The Book of Paris

by | Jun 9, 2007 | Blog, Memoir | 0 comments

It’s been difficult to avoid Paris Hilton. Cable news channels had constant coverage of yesterday’s bizarre events – in which Paris was released into home arrest wearing an electronic monitor, then taken before another court which ruled that she must return to prison. The weeping face of the clearly traumatised heiress was broadcast repeatedly. Amid the relentless white noise of vox pops, so-called “expert commentators” and giggling co-anchors on the main broadcast networks, I was struck by how all of them refer blithely to the two-tiered system of justice in the US in which wealth and privilege give a select few options not available to the rest of us. But none of these talking heads propose any solution to this outrageous double standard. Just rueful smiles and a shaking of heads.

My prediction is that after she’s finally released, Paris will hold a press conference in which she will whinge about her treatment, claim she was a victim of “the system”, but offer just enough of a regretful tone to garner the forgiveness of a culture obsessed with sin and celebrity in equal measure. It will also ensure her a huge book deal.
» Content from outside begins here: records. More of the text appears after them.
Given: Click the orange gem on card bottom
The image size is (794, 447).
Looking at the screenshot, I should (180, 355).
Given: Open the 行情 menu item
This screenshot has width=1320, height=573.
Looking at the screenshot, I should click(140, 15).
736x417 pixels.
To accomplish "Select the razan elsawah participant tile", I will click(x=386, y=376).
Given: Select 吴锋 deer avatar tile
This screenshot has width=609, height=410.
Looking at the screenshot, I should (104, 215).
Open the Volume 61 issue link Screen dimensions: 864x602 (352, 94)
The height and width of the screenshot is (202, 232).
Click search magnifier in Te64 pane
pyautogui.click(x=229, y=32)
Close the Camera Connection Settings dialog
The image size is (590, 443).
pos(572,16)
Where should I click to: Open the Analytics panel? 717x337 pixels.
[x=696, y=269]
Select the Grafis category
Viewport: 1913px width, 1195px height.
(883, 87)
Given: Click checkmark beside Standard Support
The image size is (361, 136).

I’m still waiting for Donald Trump to show up like the Saviour and redeem Paris, like he did with the “fallen” Miss America 2006 after her tearful revelations of partying as a wide-eyed mid-Westerner in big bad New York City. Trump, owner of the Miss USA Pageant, swept the young former maiden up off the floor and reinstated the crown upon her tarnished head. In the US anyone can offer redemption if they have enough money and fame, and there’s a blonde and blue-eyed Mary Magdalene who wants saving.